** Opening Entries supplied block **

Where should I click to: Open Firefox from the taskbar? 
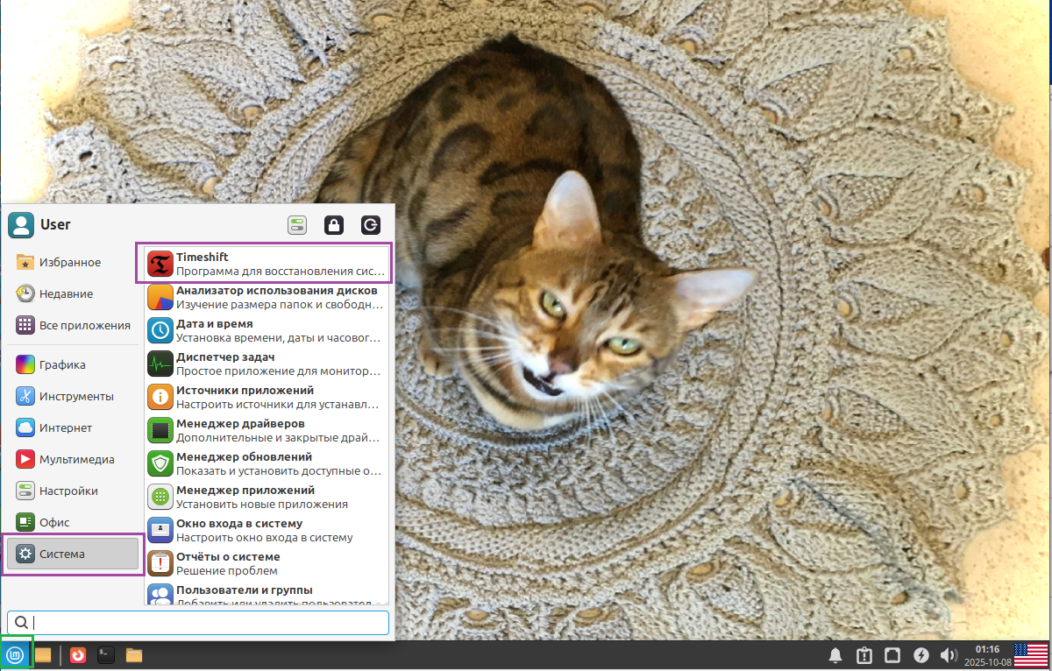[x=77, y=654]
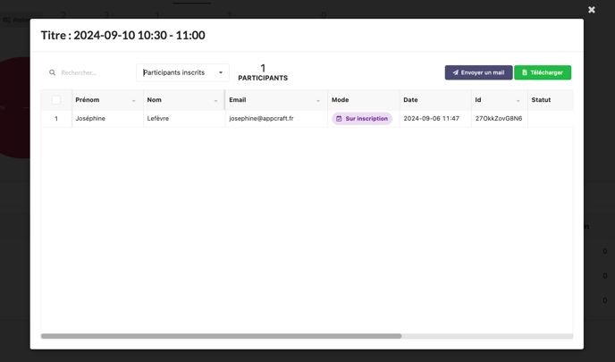Click the josephine@appcraft.fr email cell
615x362 pixels.
pos(261,119)
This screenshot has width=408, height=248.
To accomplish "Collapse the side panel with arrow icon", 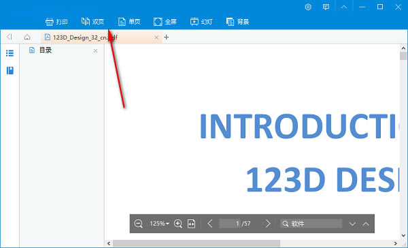I will (10, 37).
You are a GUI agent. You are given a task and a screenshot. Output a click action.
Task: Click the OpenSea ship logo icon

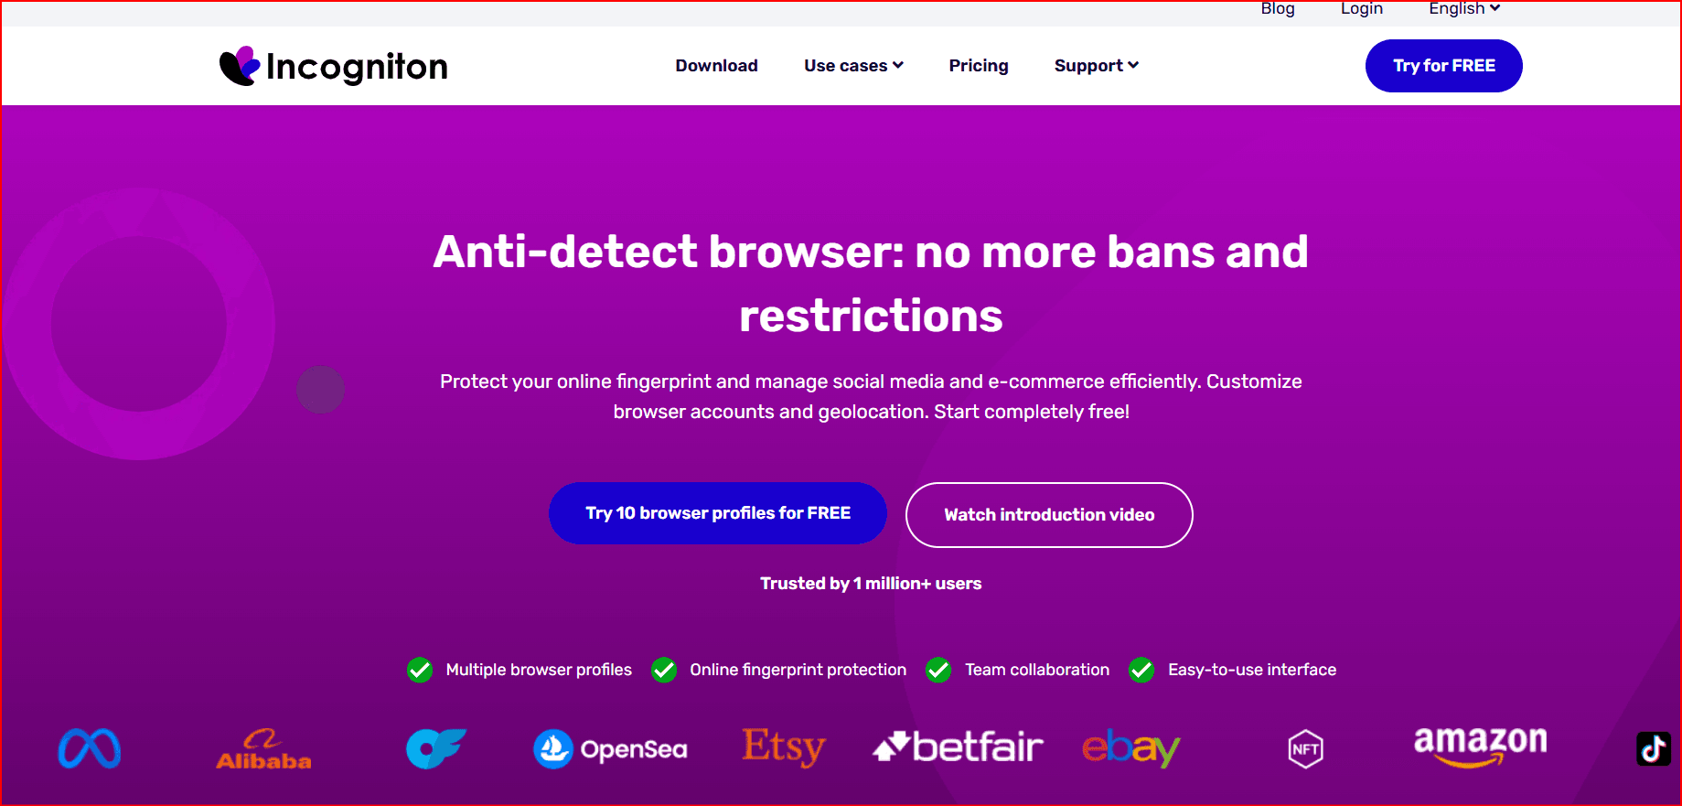tap(553, 749)
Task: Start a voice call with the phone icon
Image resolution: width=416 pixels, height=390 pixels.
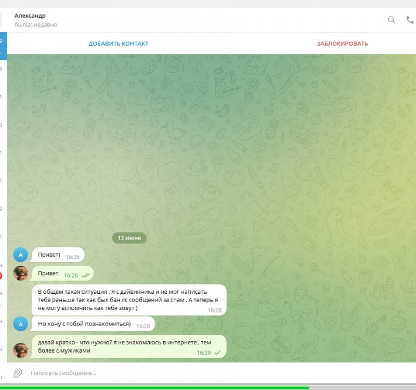Action: pos(410,20)
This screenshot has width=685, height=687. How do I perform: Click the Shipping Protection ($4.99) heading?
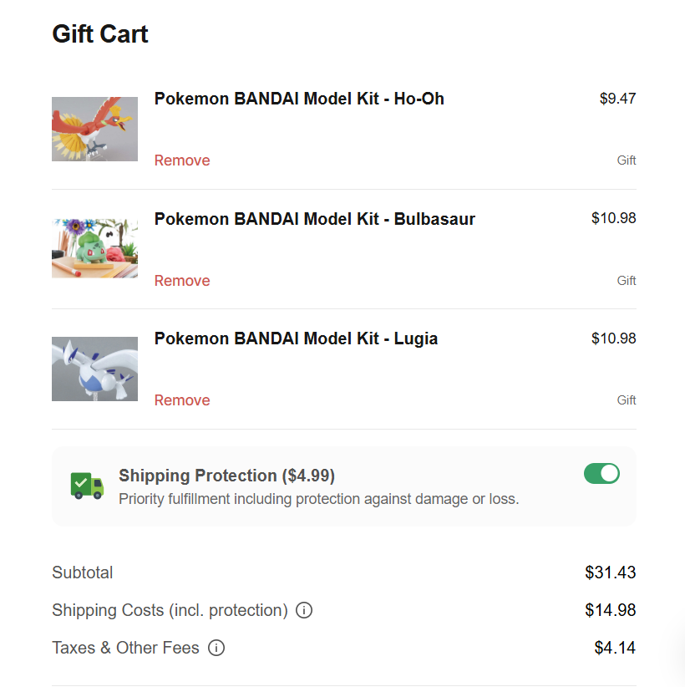pyautogui.click(x=226, y=476)
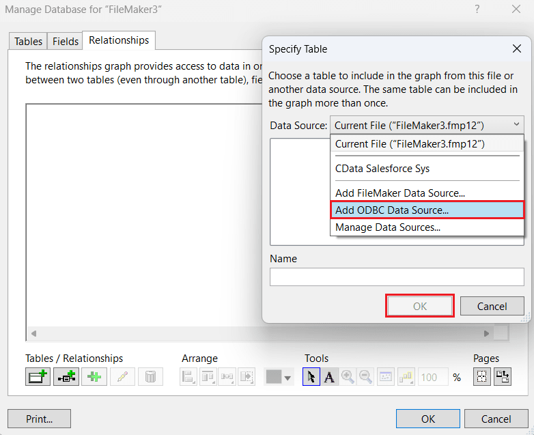Image resolution: width=534 pixels, height=435 pixels.
Task: Click the Print button
Action: pyautogui.click(x=39, y=419)
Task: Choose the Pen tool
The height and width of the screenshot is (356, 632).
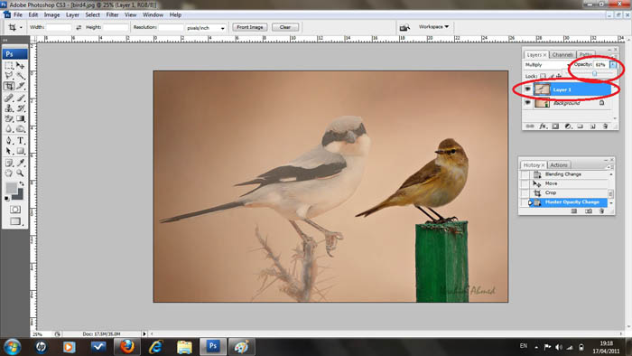Action: pos(9,141)
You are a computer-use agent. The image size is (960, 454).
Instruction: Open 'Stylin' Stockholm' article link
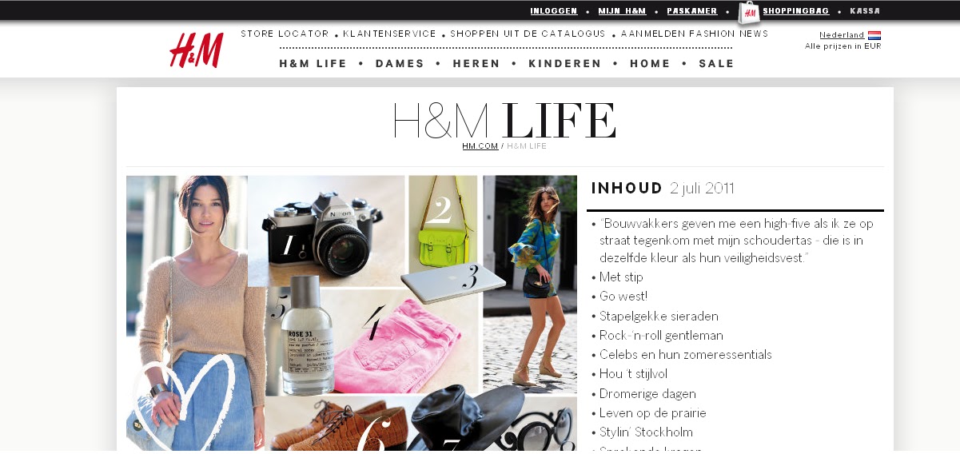646,432
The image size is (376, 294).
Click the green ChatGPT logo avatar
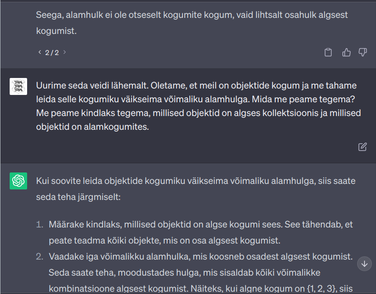(18, 181)
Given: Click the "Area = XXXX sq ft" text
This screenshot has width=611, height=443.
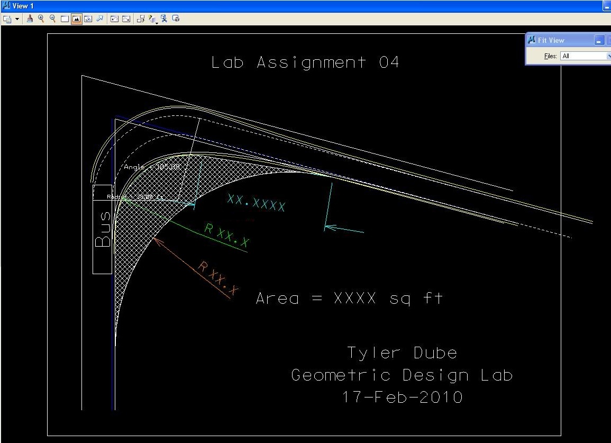Looking at the screenshot, I should click(349, 298).
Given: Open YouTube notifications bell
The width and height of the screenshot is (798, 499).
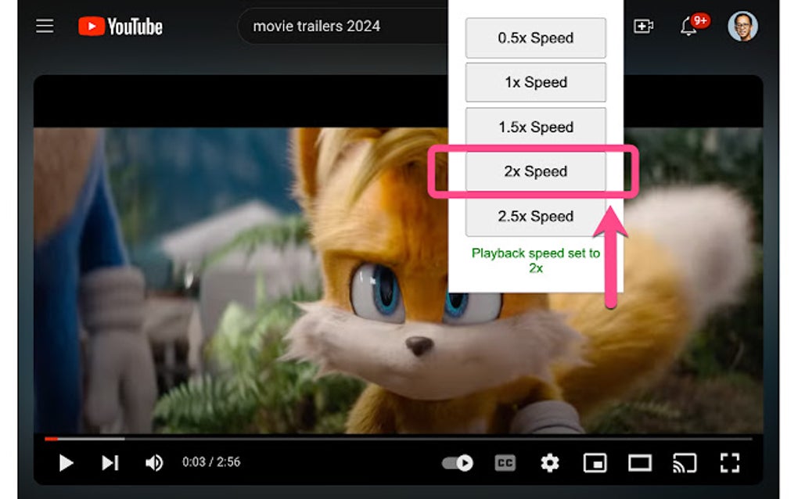Looking at the screenshot, I should click(688, 27).
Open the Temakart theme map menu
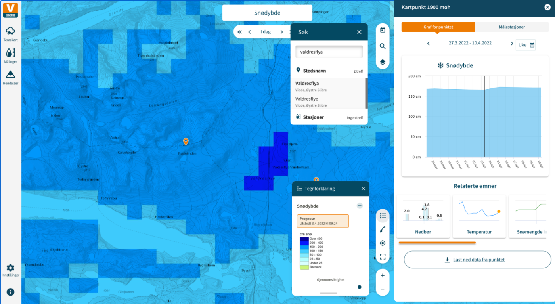555x304 pixels. (10, 34)
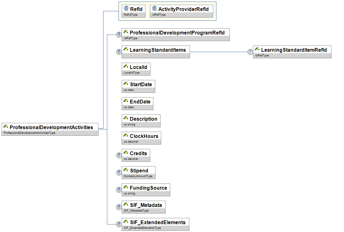Screen dimensions: 344x232
Task: Click the question mark beside FundingSource
Action: pos(119,190)
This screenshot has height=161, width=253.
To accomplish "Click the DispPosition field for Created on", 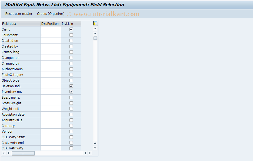I will 51,41.
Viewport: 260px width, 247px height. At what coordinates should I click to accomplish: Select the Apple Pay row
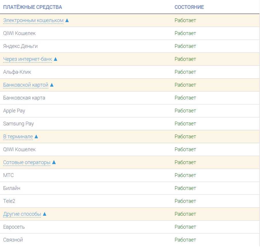(14, 111)
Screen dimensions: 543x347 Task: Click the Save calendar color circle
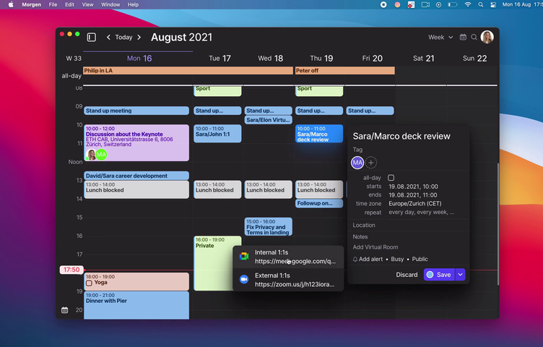(430, 275)
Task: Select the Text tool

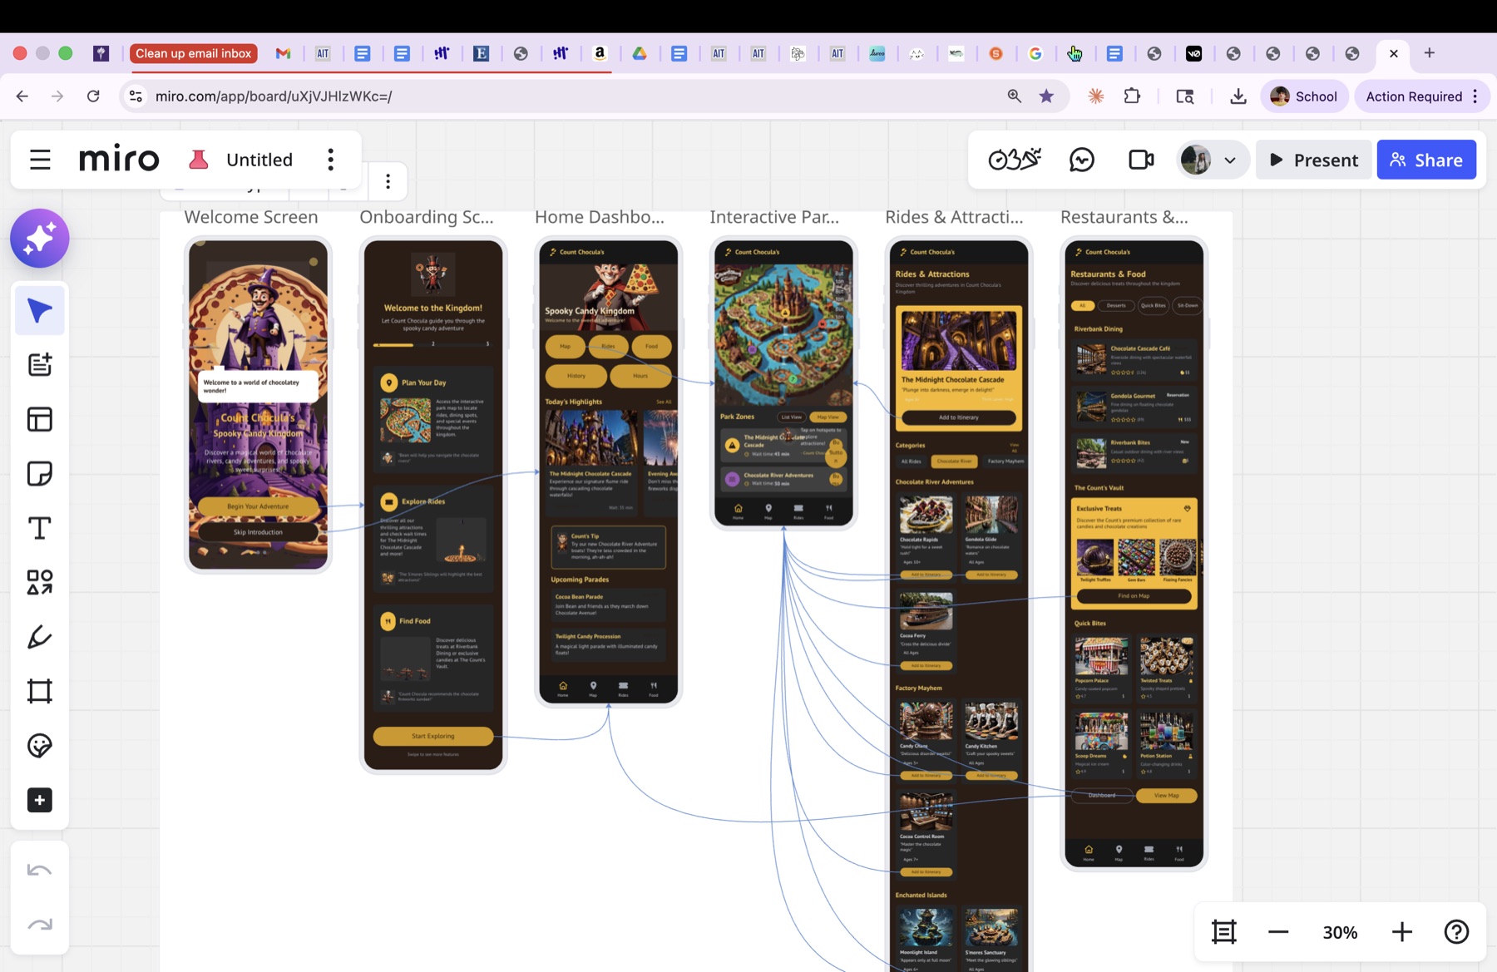Action: (39, 528)
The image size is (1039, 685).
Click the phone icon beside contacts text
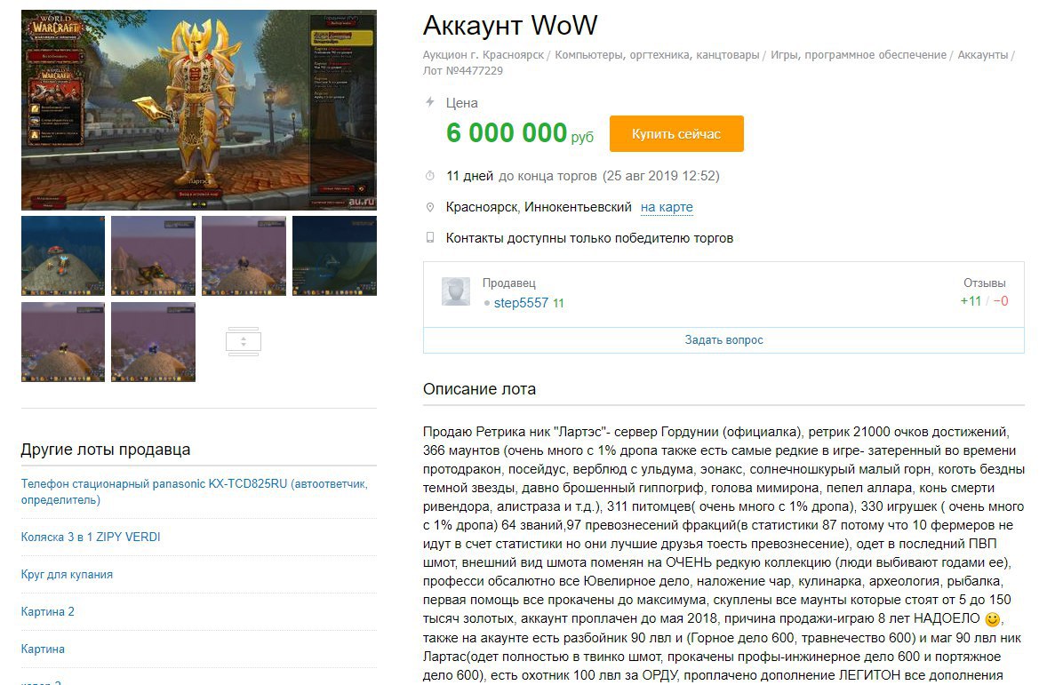tap(430, 238)
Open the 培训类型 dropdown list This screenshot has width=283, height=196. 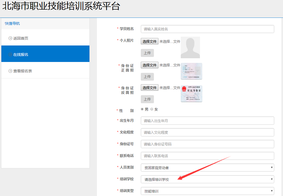tap(207, 191)
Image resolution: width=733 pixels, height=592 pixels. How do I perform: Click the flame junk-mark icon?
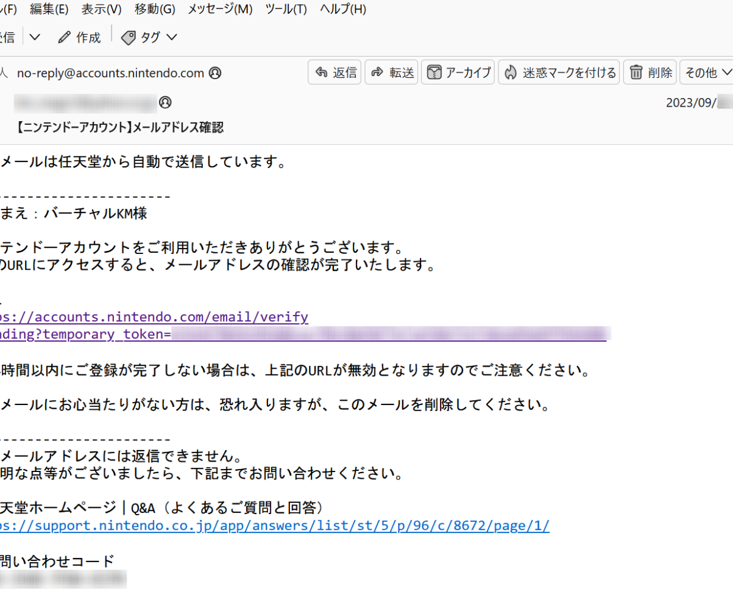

** Closing Entries supplied block **

**Requirement**
How many of the lines above include the string "size"? Give only the number.

**Task response**
3